══ SELECTED EXTRACT ══

Bullying can be direct — it occurs in the presence of the targeted youth; or indirect — the targeted youth isn’t present, such as efforts to harm the reputation or relationships of the targeted child as well as property damage.

Cyberbullying involves primarily verbal aggression (threats) and relational aggression (spreading rumors). It can also involve property damage that results from electronic attacks that modify, damage, or destruct a youth’s privately stored electronic information.

Some bullying actions can fall into criminal categories: harassment, hazing, or assault.

Who’s at Risk?

No single factor puts a child at risk of being bullied or bullying others. It can happen anywhere, and to anyone, but some groups — such as lesbian, gay, bisexual, transgender or questioning youth, youth with disabilities, and those who are socially isolated — may be at increased risk.

Generally, children who are bullied have one or more of the following risk factors:

· They are perceived as different from their peers, such as being overweight or underweight, wearing glasses or different clothing, being new to a school, stuttering, etc.

· They are perceived as weak or unable to defend themselves;

· They are depressed, anxious or have low self esteem;

· They are less popular than others and have few friends;

· They don’t get along well with others, may be seen as annoying or provoking or antagonize others for attention.

But popular kids can be bullied as easily as others. Just look at some of the celebrities who have been targeted.

Is There a Relationship Between Bullying and Suicide?

There isn’t an easy answer to that. But while bullying alone doesn’t cause suicide, persistent bullying can lead to or worsen feelings of isolation, rejection, exclusion, and despair, plus depression and anxiety — all of which can lead to suicidal behavior. However, the vast majority of young people who are bullied do not become suicidal. Most young people who die by suicide have multiple risk factors.

How Prevalent is Bullying?

═══
══ EXCERPTED RECORDS ══

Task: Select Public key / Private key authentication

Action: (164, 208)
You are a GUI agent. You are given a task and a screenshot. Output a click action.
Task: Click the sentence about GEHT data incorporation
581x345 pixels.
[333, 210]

═══

◆ PROBLEM DESCRIPTION: Quote the passage on bullying between "But popular kids" and "multiple risk factors.", inclusive. The listing has no connection to the passage on bullying.

◆ FULL OUTPUT:
But popular kids can be bullied as easily as others. Just look at some of the celebrities who have been targeted.

Is There a Relationship Between Bullying and Suicide?

There isn’t an easy answer to that. But while bullying alone doesn’t cause suicide, persistent bullying can lead to or worsen feelings of isolation, rejection, exclusion, and despair, plus depression and anxiety — all of which can lead to suicidal behavior. However, the vast majority of young people who are bullied do not become suicidal. Most young people who die by suicide have multiple risk factors.